Caught in a Massive Downpour:
Well, all we managed to do was get into the
town walls. Within a few steps, the rain re-started and we had no alternative
but to seek shelter again. This time we sat in a restaurant and ordered cups of
tea which felt really good as we were cold and quite miserable at being caught
in the rain. However, we also reminded ourselves that this was the very first
time we had to deal with rain on our entire trip—indeed we had been hugely fortunate
with the weather—so we could hardly grumble.

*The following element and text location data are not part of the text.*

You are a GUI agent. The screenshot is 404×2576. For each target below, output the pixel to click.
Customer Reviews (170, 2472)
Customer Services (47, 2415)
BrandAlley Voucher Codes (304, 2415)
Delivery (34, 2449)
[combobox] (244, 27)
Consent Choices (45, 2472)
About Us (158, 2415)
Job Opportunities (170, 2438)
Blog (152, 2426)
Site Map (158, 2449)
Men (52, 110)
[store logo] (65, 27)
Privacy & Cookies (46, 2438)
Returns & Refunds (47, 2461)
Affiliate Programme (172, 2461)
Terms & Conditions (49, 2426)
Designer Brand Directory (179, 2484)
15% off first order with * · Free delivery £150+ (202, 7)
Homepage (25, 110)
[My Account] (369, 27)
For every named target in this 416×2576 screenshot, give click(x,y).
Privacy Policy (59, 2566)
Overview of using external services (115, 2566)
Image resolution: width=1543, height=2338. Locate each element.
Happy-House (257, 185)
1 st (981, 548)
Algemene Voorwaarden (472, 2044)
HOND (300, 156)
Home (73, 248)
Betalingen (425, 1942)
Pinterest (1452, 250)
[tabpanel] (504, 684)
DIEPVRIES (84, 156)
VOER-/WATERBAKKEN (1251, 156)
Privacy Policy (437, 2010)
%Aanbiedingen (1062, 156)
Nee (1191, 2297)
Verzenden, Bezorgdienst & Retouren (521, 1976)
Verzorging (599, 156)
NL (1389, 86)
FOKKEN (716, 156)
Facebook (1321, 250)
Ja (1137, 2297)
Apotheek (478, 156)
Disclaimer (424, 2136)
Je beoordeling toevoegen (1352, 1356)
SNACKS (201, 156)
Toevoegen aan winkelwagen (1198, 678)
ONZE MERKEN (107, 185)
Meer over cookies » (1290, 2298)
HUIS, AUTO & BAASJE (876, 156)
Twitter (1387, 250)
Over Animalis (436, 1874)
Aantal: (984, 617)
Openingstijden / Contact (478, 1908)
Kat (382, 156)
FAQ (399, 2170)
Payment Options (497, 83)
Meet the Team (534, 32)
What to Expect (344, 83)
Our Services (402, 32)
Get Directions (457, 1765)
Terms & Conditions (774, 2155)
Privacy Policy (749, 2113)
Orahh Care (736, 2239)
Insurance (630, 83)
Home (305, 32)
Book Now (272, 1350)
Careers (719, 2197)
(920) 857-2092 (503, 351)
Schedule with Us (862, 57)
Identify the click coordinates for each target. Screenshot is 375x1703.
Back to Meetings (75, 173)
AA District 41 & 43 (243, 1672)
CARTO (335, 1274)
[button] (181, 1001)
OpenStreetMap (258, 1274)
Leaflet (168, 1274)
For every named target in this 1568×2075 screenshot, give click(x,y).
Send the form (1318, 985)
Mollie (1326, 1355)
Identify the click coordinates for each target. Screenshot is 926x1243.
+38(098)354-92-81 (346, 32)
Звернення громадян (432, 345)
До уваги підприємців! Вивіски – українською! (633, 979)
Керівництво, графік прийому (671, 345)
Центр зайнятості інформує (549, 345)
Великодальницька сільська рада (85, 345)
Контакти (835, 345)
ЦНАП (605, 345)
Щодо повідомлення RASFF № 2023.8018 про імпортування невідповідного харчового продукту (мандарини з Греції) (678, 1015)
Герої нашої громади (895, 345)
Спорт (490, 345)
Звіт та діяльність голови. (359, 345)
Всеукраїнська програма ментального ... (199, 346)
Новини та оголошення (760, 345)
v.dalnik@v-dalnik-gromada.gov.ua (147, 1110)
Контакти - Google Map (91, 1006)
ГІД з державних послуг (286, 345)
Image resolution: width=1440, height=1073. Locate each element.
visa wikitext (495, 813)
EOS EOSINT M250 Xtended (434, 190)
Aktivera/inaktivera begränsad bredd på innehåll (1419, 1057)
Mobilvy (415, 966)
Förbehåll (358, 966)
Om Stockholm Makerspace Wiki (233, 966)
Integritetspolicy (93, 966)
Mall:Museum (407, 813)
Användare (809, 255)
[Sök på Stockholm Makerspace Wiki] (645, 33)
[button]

The rain drummed on and on. The two of us
looked at it as a great time to just sit and catch up with every aspect of our
lives. But for the two of us, the restaurant was empty and we had the wait
staff pouring attention upon us. It was not just the rain but deafening claps
of thunder that alarmed us and streaks of lightning that shot across the sky. We
talked about our past, about our future, about friends and family members that
we now see so rarely, etc. It really was a great way to bond and get in touch with
all the happenings in our lives. About two hours later, after Chriselle felt the
need to order a bit of dinner (I was still too full after our late lunch), we
nibbled at a dessert that she ordered and after darkness had fallen over the
city and the rain had thoroughly drenched everything, we found our way back to
our hotel. In the end, we did not see anything of Old Town—but tomorrow was
another day!
There was little else to do but a
spot of reading before we got to bed as the TV in our room did not play anything
in English. By 9.30 pm, we were switching off the light, wishing each other a
good night and hoping for better weather tomorrow.